(Saved data entries)
____
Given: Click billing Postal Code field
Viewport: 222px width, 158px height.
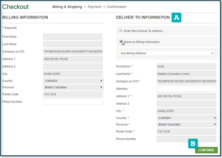Looking at the screenshot, I should 73,94.
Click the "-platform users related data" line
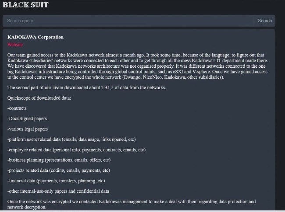The height and width of the screenshot is (212, 285). [71, 139]
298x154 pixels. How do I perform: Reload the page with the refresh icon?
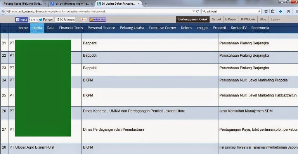click(x=198, y=11)
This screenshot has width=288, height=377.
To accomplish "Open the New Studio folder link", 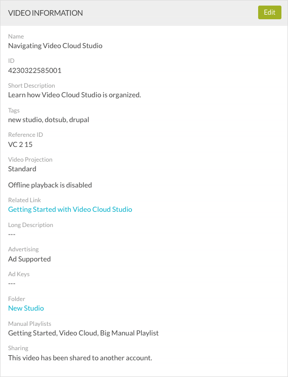I will coord(26,308).
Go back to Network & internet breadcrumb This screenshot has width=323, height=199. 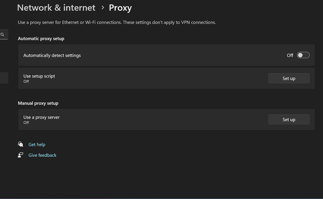(56, 8)
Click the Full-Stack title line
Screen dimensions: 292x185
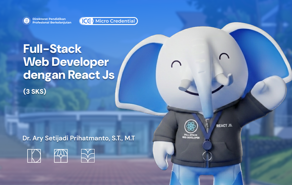(x=52, y=49)
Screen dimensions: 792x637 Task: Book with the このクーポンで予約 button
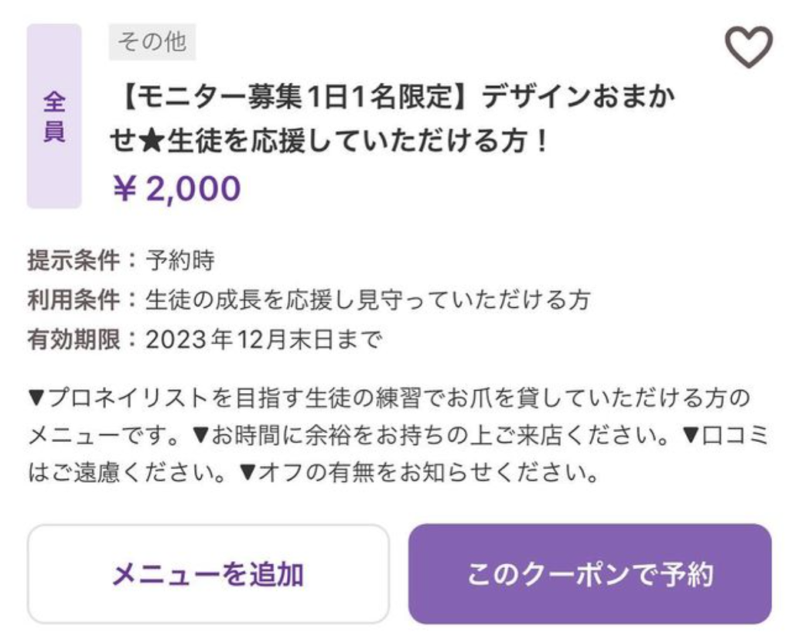pyautogui.click(x=589, y=574)
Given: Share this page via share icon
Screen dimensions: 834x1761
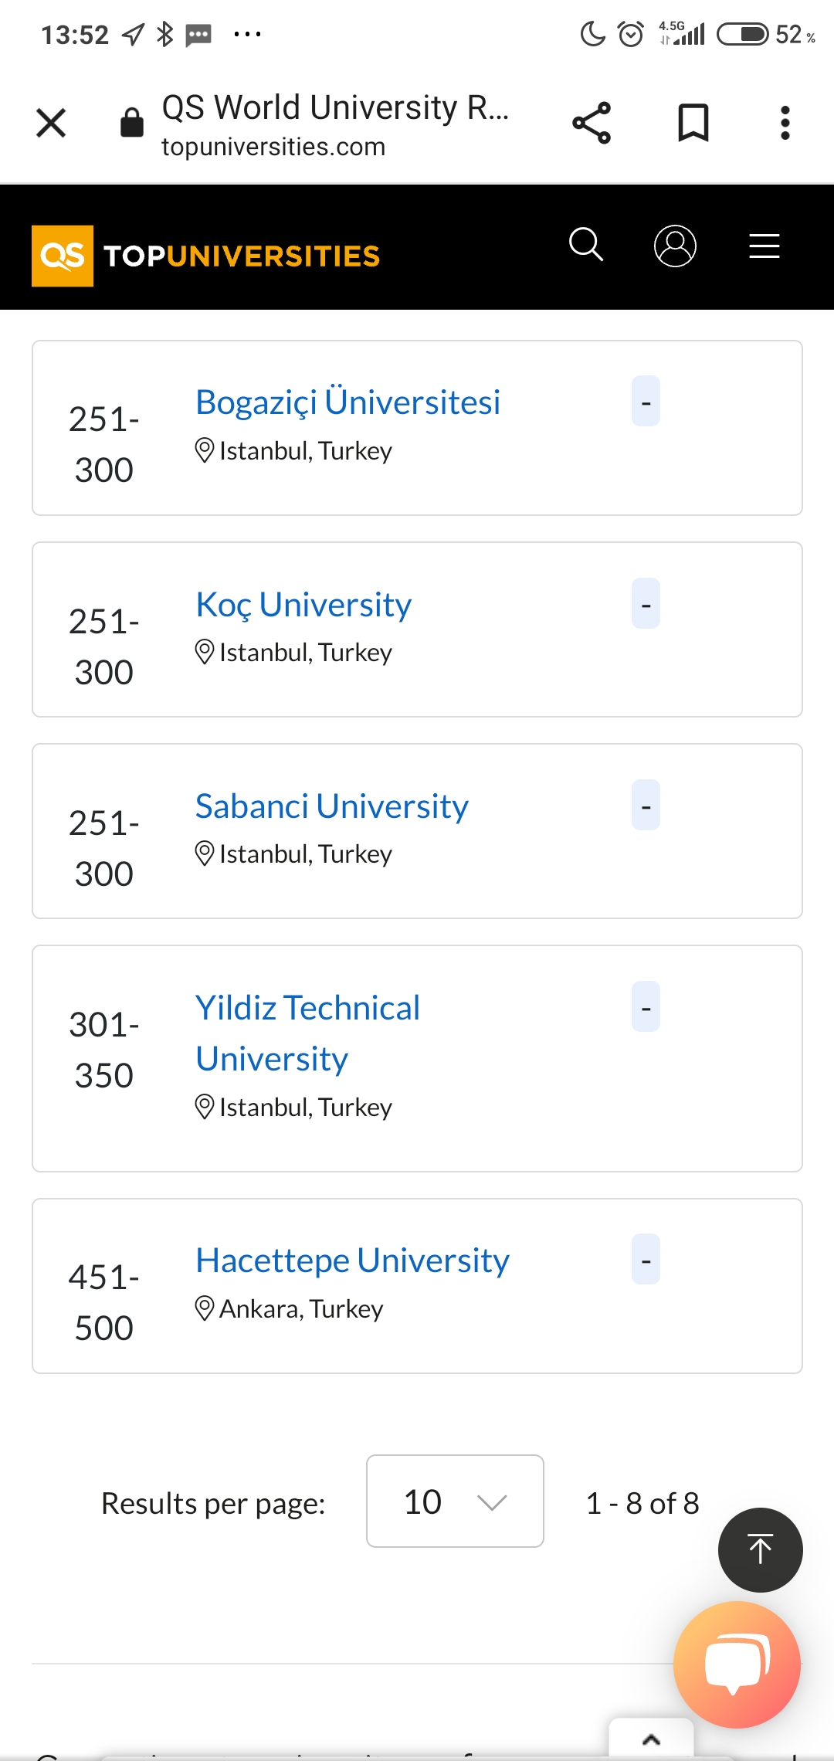Looking at the screenshot, I should click(592, 123).
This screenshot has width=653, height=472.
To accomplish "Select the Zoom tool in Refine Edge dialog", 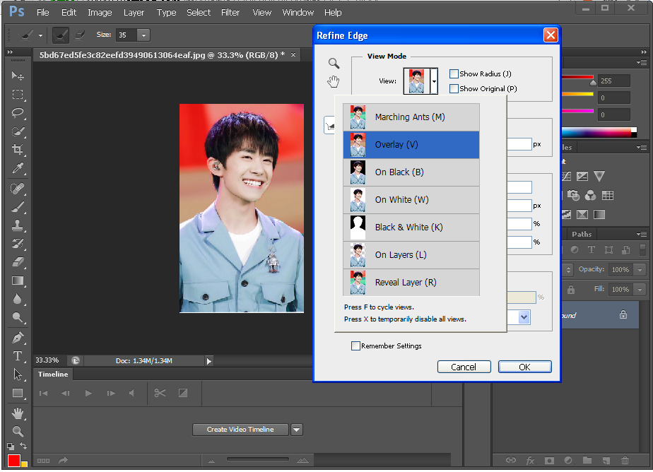I will [334, 63].
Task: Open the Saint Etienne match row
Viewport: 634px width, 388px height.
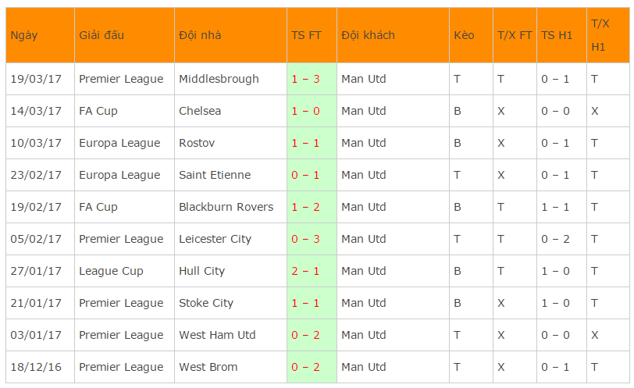Action: 318,175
____
* _PROBLEM REQUIREMENTS_
Pull out every line in the data above that has the word "Given".

* _RESPONSE_
Given: Click billing Postal Code field
Given: Share this page via share icon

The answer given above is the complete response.